Solar consultancy Bridge to India has stated high costs mean large scale energy storage may be at least three years away from entering the mainstream Indian market to any significant extent.
That pessimistic prediction was among the findings of the consultancy’s India Renewables Outlook 2024 report, which forecasts the nation could host 74-97 GW of solar generation capacity by 2025, with 82 GW the base case figure suggested.
India will reach 49 GW of solar project capacity this year, according to the base case estimate made by the Haryana-based analyst, with another 10 GW added next year before the rate of deployment slows to 7 GW of new capacity in each of 2022 and 2023 – for cumulative totals of 66 GW and 73 GW, respectively – and 9 GW in 2024.
Falling solar power tariff
Costs of more than Rs6/kWh that came out of the nation’s first mega storage tender will push the embrace of storage by cash-strapped power distribution companies out to at least 2023, states Bridge to India in its forecast.
Policy uncertainty will continue to affect commercial and industrial rooftop solar deployment, states the report, even if there is more obvious backing for residential solar, boosting the prospects of that segment of the market.
On the positive side, Bridge to India expects continued technological advances to get the price of solar electricity back on the downward trajectory in India “shortly” and predicted a new record low solar power tariff will be set “in the next year”.
The prospects for domestic solar manufacturing, however, remain “bleak”, according to the consultancy.

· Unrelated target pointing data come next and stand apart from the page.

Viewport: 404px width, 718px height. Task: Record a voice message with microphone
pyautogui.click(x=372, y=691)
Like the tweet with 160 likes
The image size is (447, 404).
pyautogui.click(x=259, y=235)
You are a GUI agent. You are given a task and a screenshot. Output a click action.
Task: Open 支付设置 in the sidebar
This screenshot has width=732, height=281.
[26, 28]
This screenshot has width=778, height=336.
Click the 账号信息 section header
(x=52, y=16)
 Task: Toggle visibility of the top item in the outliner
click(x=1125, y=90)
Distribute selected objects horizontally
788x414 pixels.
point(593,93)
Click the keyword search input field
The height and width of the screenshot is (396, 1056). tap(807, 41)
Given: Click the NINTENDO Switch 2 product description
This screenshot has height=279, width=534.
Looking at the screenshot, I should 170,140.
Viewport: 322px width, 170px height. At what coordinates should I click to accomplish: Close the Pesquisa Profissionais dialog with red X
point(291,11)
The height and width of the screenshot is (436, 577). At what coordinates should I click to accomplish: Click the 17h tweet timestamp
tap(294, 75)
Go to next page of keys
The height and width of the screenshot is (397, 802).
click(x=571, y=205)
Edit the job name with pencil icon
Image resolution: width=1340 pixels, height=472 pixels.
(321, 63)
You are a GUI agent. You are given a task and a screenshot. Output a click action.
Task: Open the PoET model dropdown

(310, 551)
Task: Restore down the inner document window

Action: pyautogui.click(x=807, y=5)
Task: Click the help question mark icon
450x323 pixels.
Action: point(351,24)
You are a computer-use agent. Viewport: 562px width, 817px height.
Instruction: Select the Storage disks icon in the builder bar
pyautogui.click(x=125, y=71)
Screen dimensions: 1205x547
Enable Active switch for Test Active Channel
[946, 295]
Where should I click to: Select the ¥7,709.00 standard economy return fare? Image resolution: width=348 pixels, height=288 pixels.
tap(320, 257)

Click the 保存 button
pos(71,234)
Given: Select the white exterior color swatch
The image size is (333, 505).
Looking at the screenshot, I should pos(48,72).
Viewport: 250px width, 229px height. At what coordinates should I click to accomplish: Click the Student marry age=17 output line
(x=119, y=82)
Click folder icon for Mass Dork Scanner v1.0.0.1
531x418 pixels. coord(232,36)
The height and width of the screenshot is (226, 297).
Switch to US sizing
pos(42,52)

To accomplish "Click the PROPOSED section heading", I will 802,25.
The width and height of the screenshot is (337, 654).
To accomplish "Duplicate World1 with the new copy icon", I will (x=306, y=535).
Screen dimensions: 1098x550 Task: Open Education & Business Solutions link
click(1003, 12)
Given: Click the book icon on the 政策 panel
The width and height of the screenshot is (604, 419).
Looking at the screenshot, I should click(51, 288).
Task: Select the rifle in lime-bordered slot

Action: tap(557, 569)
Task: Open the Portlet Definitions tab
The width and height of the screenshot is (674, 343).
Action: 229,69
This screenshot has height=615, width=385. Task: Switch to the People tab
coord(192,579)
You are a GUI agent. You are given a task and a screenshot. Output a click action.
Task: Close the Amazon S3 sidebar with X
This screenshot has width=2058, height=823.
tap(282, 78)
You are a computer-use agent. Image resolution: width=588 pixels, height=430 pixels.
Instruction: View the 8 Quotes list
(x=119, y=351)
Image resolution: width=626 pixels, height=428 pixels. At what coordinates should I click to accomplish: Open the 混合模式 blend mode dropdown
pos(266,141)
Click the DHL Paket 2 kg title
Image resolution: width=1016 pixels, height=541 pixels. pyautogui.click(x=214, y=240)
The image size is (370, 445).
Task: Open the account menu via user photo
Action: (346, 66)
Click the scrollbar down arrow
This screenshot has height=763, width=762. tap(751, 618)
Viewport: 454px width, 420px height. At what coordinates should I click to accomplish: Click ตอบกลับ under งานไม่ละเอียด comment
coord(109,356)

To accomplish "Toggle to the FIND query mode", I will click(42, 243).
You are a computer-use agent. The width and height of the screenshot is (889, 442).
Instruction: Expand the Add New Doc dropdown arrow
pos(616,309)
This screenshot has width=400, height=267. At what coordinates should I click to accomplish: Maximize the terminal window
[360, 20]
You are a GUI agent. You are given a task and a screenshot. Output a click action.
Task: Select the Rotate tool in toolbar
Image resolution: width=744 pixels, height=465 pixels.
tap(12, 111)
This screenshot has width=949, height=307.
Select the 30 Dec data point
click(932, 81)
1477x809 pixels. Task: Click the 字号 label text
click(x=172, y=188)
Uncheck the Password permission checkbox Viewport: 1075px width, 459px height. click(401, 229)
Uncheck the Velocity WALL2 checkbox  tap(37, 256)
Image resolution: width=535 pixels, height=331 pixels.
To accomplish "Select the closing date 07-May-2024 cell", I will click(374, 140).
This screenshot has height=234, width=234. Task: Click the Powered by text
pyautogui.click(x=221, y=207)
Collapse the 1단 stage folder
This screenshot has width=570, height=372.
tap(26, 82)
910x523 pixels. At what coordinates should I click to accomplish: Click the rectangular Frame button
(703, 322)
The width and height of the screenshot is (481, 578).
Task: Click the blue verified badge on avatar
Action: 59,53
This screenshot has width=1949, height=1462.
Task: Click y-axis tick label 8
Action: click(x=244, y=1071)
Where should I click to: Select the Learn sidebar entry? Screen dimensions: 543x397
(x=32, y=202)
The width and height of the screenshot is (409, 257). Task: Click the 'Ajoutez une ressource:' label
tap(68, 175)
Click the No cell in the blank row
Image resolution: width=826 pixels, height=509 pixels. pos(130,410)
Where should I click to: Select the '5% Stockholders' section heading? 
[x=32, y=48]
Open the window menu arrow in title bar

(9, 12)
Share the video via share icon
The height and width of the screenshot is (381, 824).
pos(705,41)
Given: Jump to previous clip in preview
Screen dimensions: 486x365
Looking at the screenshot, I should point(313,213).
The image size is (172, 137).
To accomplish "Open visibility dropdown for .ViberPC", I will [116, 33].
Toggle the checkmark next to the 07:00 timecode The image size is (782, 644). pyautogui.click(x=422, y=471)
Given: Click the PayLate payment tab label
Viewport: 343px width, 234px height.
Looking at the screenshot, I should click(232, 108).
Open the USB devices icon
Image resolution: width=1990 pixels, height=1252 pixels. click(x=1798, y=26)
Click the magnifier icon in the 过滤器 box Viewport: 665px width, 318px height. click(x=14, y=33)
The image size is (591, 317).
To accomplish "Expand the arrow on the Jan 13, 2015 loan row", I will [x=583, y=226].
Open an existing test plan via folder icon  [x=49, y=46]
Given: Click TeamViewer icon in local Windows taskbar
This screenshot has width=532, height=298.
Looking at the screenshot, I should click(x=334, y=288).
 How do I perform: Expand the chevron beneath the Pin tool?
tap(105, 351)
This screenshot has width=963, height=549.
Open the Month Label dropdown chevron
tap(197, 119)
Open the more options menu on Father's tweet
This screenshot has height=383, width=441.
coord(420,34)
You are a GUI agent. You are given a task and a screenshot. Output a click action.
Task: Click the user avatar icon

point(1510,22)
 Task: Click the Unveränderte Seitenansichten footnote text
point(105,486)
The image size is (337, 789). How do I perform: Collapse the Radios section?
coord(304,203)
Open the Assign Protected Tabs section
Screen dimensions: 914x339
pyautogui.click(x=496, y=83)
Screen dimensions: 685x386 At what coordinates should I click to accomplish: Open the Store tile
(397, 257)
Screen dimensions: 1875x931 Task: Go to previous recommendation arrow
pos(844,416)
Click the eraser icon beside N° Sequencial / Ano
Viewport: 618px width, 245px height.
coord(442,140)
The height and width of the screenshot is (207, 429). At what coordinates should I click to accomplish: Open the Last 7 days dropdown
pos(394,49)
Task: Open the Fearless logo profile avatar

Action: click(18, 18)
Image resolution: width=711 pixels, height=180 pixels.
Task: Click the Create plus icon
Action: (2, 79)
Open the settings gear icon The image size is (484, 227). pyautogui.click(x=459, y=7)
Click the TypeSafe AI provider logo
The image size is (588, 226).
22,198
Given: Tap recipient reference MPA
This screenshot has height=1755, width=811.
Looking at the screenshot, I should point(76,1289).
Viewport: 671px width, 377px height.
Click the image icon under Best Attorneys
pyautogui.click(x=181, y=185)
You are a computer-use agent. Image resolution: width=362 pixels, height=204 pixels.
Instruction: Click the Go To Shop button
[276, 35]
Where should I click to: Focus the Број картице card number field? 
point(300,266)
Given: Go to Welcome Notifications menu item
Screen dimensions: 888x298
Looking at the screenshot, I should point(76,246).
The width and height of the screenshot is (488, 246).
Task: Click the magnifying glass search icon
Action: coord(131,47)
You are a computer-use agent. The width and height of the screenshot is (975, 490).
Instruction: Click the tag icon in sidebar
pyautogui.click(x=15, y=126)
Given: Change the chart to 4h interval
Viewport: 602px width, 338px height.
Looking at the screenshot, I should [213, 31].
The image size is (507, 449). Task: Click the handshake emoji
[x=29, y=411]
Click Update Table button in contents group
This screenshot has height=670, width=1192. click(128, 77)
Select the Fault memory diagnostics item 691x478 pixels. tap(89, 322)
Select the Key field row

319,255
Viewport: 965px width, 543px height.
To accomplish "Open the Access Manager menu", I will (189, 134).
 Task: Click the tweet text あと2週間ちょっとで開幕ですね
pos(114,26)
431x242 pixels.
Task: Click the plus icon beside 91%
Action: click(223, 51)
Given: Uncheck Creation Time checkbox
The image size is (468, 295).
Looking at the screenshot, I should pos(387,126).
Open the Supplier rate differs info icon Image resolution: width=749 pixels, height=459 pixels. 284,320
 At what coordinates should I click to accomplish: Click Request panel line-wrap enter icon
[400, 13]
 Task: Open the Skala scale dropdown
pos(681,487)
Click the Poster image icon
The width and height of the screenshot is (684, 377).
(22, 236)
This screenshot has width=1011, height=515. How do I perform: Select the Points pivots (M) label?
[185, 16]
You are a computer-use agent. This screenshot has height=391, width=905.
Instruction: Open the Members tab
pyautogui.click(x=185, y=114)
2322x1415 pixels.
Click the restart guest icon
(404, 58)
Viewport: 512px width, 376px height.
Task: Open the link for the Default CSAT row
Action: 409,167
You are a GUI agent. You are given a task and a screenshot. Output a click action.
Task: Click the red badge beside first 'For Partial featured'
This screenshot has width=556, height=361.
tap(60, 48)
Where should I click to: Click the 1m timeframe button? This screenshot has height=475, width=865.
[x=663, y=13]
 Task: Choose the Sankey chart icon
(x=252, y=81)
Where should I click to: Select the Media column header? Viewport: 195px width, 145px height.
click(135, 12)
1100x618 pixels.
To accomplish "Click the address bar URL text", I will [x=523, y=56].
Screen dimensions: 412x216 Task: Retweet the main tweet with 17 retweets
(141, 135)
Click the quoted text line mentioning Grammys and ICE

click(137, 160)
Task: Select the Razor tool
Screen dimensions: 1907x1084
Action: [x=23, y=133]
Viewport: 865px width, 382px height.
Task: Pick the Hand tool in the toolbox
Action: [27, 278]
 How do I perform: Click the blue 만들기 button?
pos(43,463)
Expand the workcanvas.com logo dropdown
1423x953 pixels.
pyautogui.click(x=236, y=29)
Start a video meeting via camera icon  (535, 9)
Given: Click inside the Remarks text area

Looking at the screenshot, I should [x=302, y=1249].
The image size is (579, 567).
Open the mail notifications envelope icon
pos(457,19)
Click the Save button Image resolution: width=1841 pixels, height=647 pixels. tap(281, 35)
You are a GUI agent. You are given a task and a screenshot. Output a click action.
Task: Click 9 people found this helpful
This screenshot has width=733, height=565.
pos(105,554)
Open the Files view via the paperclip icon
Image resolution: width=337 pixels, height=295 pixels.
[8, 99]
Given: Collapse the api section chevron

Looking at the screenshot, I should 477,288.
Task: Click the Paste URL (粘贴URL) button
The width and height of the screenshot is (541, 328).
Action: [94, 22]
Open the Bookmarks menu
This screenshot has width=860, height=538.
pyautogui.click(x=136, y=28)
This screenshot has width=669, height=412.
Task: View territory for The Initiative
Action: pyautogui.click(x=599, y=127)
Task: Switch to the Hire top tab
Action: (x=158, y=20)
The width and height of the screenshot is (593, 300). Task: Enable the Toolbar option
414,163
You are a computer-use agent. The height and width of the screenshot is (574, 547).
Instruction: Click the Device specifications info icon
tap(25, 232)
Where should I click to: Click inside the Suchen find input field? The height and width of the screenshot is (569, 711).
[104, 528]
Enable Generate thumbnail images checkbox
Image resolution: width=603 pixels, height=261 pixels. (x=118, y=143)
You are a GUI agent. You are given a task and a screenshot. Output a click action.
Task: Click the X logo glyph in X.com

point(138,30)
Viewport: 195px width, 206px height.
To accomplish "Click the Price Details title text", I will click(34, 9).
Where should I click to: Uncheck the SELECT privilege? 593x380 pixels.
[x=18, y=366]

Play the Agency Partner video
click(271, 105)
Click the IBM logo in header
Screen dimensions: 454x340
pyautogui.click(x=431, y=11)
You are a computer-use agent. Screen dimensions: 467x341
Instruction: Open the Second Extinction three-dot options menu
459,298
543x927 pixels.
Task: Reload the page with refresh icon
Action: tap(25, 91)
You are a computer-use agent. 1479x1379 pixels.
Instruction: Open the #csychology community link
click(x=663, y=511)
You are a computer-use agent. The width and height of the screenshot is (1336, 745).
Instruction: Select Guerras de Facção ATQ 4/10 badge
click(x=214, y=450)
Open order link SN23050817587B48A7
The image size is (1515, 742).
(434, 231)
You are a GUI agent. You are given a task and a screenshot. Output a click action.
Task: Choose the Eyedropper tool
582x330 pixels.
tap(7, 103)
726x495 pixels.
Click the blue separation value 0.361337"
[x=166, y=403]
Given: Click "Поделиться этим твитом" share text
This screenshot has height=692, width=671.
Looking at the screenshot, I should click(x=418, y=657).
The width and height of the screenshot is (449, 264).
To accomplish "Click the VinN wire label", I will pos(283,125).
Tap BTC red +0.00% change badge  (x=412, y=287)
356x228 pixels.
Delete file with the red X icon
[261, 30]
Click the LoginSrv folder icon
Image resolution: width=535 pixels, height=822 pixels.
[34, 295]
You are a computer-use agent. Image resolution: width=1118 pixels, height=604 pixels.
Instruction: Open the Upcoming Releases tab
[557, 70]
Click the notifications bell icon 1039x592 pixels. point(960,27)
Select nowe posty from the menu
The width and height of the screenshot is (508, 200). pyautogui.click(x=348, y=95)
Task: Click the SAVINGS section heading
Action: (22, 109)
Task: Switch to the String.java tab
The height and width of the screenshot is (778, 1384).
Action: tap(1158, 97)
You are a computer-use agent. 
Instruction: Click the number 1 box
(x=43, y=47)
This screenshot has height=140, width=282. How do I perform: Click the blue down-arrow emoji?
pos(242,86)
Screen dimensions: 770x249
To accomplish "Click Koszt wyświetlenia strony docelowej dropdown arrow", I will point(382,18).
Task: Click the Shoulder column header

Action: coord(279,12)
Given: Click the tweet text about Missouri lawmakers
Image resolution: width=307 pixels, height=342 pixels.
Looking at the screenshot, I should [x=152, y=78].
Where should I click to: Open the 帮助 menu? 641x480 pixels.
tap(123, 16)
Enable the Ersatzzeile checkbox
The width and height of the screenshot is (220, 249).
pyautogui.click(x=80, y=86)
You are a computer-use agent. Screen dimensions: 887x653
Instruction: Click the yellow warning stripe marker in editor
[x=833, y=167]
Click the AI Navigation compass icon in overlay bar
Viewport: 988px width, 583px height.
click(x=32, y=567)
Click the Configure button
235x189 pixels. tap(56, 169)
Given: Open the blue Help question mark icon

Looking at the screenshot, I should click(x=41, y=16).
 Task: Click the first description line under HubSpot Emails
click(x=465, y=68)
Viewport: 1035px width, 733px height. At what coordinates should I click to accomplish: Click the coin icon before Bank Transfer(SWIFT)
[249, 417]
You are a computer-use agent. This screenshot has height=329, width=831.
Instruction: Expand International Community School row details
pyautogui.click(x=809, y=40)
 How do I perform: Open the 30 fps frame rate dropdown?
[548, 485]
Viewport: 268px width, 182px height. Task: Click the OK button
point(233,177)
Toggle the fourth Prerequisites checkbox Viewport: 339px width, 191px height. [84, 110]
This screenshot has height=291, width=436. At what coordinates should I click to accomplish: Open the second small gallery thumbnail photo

With the safeguarding duty applied by the government on Chinese and Malaysian PV cell and module imports due to expire in July, Bridge to India dismissed speculation the federal authorities will remove the exemption of such products from customs duty. Moves have been made in New Delhi to reclassify solar cell and module imports as liable for 20% customs duty but the Bridge to India report stated the prospects of such a development “are dim, in our view”.
Manufacturing woes
Lack of safeguarding duty and customs fees, while helping down the price of solar electricity will continue to leave Indian manufacturers unable to compete with Chinese rivals, states the 2024 outlook study.
The elephant in the room, as far as Indian energy policy is concerned, is the fact the nation continues to add fossil fuel generation facilities despite having “a massive surplus in power capacity”. With demand for power not rising as much as had been predicted, that has seen the plant load factor of India’s coal-fired power stations fall from 65% to 56% in five years, according to Bridge to India.
The report also pulls no punches when it comes to assessing the nation’s chances of achieving renewable energy capacity targets of 175 GW by 2022 and a recently mooted 450 GW by 2030.
On that subject, the “narrative is usually too zealous, self-seeking and/or lacking in intellectual rigor”, states the Bridge to India report.